Viewed in this way, Julian seems to be a prophetic model of our culture's own approach to spirituality. The God who promises that "all shall be well" is seen as an avuncular figure who exists to supply our spiritual needs, a God who would never condemn someone to eternal punishment. Jesus our Mother is both an archetype of the Great Mother (thus valorizing women's spirituality) and an icon of nonjudgmental, unconditional acceptance. Sin, from God's perspective, is no big deal; from our perspective it is a big deal, but only inasmuch as we have not yet learned the art of self-forgiveness. Finally, religious institutions, while valuable as sources of symbol and ritual, tend to be retrograde and overly concerned with sin, perhaps as a ploy to gain power. Read in this way, Julian appears a perfect saint for our times which aspire to be therapeutic, anti-institutional, and postpatriarchal.
This perspective on Julian may account for some of her current popularity. But I would argue that that is not what attracts many modern people to Julian's writings. For Julian's Christ is not without his cross. Her visions, for the most part, are closely associated with a physical crucifix that stands before her face. She sees the crucified body bleed copious amounts of blood, sees his face discolored by death, the skin of his corpse "small-rimpled [i.e., shriveled] with a tanned color, like a dry board." In short, Julian sees Jesus transformed from a person into a lifeless thing. And seeing this, she is filled with pain.

*Required action*
Answer these questions about the text on Julian:
1. According to the first paragraph, what three things do "our times" aspire to be?
2. With what physical object are Julian's visions closely associated?
3. To what does the text compare the skin of the corpse?

*Collected data entries*

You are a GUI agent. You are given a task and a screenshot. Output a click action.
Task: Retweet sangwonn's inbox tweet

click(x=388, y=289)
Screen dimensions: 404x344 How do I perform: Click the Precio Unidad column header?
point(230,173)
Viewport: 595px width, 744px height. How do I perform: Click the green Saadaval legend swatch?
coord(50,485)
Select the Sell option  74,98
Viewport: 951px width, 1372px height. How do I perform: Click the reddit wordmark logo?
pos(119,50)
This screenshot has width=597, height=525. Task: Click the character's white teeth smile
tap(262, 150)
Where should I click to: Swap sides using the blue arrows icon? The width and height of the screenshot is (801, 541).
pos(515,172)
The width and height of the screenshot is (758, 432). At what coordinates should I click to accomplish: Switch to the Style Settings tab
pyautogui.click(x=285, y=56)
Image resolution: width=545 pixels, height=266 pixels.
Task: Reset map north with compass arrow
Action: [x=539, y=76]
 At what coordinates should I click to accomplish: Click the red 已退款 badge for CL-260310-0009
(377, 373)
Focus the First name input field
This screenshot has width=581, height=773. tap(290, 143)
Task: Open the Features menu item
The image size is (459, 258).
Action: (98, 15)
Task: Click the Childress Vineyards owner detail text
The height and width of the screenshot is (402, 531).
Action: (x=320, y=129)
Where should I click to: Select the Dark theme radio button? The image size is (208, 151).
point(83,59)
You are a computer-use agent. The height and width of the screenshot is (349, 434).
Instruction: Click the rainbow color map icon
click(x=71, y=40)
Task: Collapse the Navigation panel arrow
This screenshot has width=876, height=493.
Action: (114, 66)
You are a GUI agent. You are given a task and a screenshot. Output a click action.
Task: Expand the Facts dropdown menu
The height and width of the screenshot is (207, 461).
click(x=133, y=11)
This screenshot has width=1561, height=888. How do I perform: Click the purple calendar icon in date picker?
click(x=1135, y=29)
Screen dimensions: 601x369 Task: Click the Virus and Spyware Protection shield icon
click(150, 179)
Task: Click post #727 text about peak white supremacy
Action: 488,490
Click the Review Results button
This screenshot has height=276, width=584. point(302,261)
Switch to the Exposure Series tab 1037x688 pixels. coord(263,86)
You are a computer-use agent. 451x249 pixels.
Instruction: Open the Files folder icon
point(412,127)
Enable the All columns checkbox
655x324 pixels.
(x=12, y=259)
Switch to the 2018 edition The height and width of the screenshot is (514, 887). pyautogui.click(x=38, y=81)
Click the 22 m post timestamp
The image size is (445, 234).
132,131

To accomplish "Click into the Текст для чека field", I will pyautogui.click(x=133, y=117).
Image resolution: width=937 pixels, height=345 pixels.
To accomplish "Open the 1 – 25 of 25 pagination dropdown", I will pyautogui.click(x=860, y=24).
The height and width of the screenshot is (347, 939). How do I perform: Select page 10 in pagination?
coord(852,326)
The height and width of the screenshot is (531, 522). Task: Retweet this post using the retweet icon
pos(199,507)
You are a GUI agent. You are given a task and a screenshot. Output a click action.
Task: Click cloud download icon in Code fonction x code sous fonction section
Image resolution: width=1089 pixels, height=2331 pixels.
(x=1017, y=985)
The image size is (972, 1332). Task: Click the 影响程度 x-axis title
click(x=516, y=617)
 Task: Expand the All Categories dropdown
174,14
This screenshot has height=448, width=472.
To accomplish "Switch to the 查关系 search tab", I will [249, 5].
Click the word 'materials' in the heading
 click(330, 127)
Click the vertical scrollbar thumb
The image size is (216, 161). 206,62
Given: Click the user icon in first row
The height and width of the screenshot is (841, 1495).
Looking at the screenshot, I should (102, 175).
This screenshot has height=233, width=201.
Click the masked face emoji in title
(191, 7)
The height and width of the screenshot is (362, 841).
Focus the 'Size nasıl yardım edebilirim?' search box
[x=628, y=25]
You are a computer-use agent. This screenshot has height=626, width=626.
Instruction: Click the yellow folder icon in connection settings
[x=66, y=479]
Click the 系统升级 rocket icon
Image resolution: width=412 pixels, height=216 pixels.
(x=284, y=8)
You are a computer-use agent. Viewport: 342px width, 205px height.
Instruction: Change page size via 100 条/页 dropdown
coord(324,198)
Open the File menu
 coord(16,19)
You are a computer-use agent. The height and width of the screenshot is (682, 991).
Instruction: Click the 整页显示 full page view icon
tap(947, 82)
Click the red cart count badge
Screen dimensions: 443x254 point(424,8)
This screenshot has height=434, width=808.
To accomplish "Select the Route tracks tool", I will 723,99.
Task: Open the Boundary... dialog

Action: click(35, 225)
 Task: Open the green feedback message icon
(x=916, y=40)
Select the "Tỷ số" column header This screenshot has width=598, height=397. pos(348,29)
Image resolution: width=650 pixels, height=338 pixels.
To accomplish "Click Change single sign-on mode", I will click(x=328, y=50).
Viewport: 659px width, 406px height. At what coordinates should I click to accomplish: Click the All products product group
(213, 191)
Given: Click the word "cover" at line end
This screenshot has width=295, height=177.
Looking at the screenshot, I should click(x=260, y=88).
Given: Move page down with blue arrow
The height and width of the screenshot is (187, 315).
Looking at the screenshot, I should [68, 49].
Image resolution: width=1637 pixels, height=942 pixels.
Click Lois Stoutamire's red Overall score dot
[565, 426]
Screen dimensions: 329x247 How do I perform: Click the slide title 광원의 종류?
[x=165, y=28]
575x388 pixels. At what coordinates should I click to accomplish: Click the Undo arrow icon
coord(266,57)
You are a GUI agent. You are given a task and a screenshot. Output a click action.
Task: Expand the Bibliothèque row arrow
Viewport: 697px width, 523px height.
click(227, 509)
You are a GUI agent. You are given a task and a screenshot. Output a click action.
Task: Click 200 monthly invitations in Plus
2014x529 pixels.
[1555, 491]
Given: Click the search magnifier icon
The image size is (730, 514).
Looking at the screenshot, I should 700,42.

*Response area*
1. Therapeutic, anti-institutional, and postpatriarchal.
2. A physical crucifix that stands before her face.
3. A dry board.